Garak - A Generative AI Red-teaming Tool
Exploring "Red Teaming" for LLMs, we combine technical insights and real-world scout experience to enhance cyber defenses against new vulnerabilities.
Introduction
Welcome, enthusiasts of practical ML security! Today, we embark on an exploration of the practical security concerns surrounding language models, culminating in a concise article on this intriguing subject. So, settle in, brew yourself a cup of tea, and let's delve into the depths.
Navigating the Language Model Ecosystem: Embracing Red Teaming
In this article, we plunge into the realm of "Red Teaming" for Large Language Models (LLMs), an avant-garde strategy aimed at uncovering vulnerabilities within these formidable systems. Our journey is enriched by the insights of a seasoned scout, melding technical expertise with practical wisdom. Our mission? To bolster our digital defenses against emerging threats.
Despite the pervasive utilization of LLMs in contemporary digital products, there persists a widespread lack of awareness regarding the security risks they entail. From prompt injections to more insidious threats, these vulnerabilities loom large, often obscured by the dearth of comprehensive guides on threat identification and mitigation.
As the digital landscape burgeons, so does the integration of LLMs across diverse applications. Yet, beneath the veneer of innovation, security frailties endure, necessitating the quest for robust solutions. Our foray into Red Teaming offers a proactive trajectory, ensuring that we remain a step ahead in the digital security paradigm.

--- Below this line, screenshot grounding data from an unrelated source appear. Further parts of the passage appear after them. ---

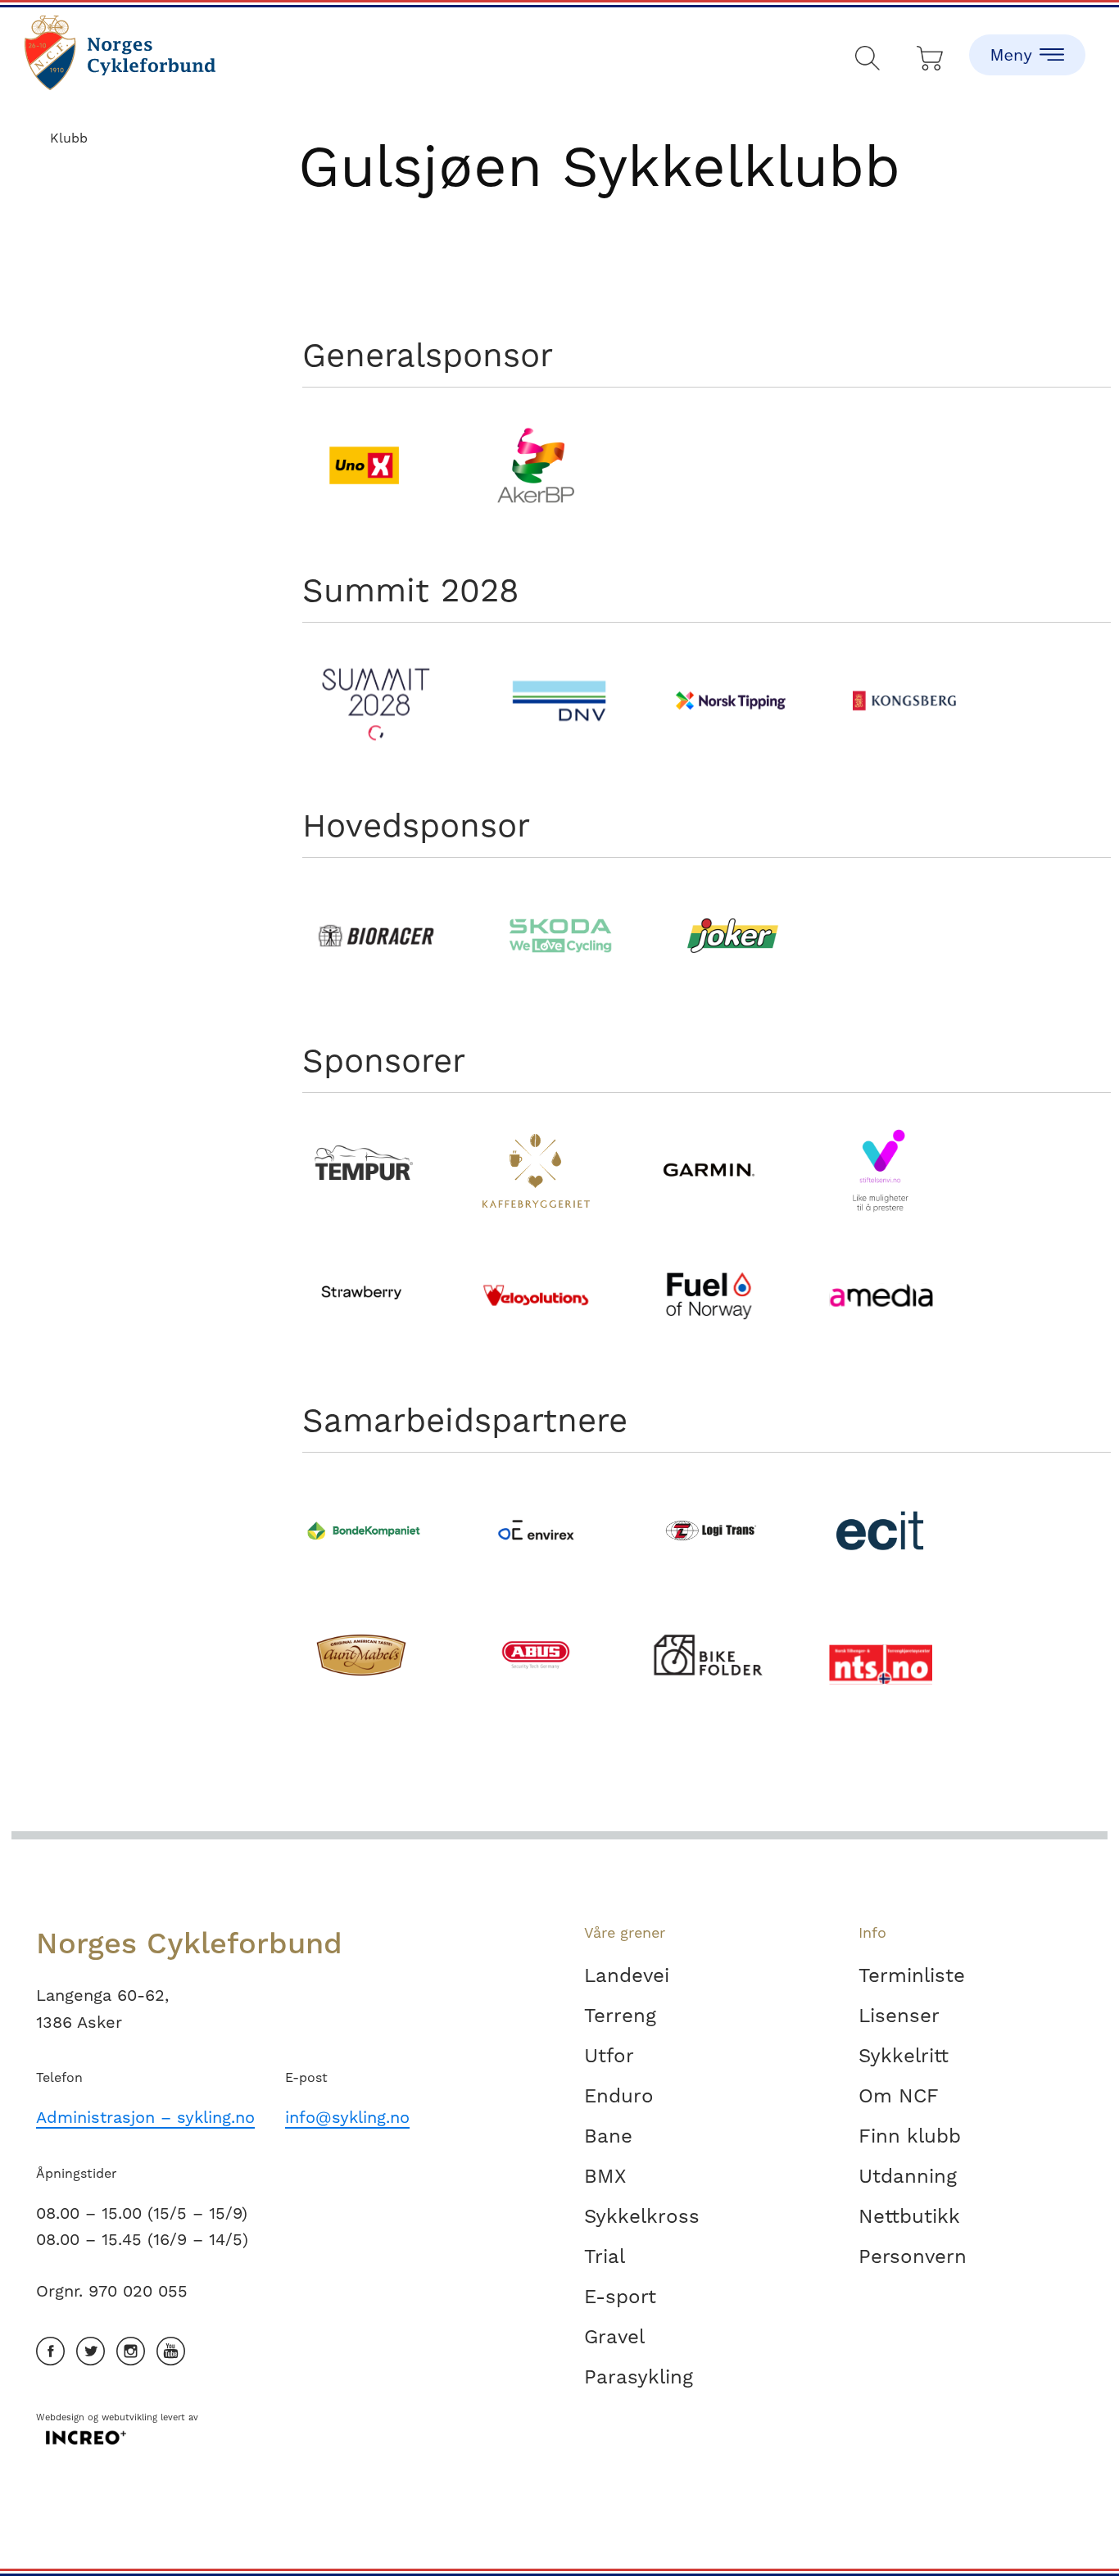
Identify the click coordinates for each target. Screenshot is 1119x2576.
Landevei (626, 1975)
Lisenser (899, 2015)
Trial (604, 2256)
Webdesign (60, 2417)
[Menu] (1027, 41)
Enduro (619, 2095)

The Evolution of Language Models: From Static to Dynamic
The evolution of language models (LMs) traces a captivating trajectory marked by substantial advancements over the years. This odyssey commences with the advent of static language models in the 1990s. These models, epitomized by Statistical Language Models (SLMs), leverage statistical methodologies to construct word prediction models. Operating under the Markovian assumption, they forecast the subsequent word based on the preceding context. Notable examples within this category include N-gram language models, encompassing bigram and trigram models.
Fifteen years later, Neural Language Models (NLMs) emerged, heralding a paradigm shift in the domain. NLMs harness neural networks, including Multilayer Perceptrons (MLPs) and Recurrent Neural Networks (RNNs), to estimate the probability of word sequences. Despite their groundbreaking nature, NLMs encounter several challenges:
Data Manipulation: Biases or errors within the training data can profoundly influence the model's outputs.

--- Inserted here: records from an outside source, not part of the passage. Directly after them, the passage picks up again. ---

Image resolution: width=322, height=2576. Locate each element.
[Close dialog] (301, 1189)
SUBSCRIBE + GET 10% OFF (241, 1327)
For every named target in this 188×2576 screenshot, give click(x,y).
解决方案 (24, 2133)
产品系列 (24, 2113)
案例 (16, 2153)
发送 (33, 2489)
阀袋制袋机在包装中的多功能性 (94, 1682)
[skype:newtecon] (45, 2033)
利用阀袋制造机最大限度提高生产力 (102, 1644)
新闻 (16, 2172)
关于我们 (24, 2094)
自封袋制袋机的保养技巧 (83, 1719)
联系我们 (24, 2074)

Interference: These models are susceptible to attacks that introduce specific data sequences to manipulate their predictions.
Limited Understanding: Like SLMs, NLMs rely on statistical analysis and word frequencies, potentially leading to misinterpretations, particularly with ambiguous or rare words.
A comprehensive comprehension of these challenges is imperative for the continual enhancement of more resilient and precise language models.
Expensive training: Training NLMs can require significant computational resources, making them vulnerable to cyberattacks on infrastructure.
Data bias: Similar to SLMs, they can reproduce biases from training datasets.
Adaptation attacks: Attackers can use knowledge of model performance to create inputs that will cause the model to act unreliably or reveal sensitive information. The 2010s saw the emergence of pre-trained language models (PLMs) such as ELMo, which focus on capturing context-dependent word representations . BERT, based on the Transformer architecture, pre-trains bidirectional language models using specially designed tasks on large unlabeled corpora, providing efficient context-dependent word representations for a variety of natural language processing tasks .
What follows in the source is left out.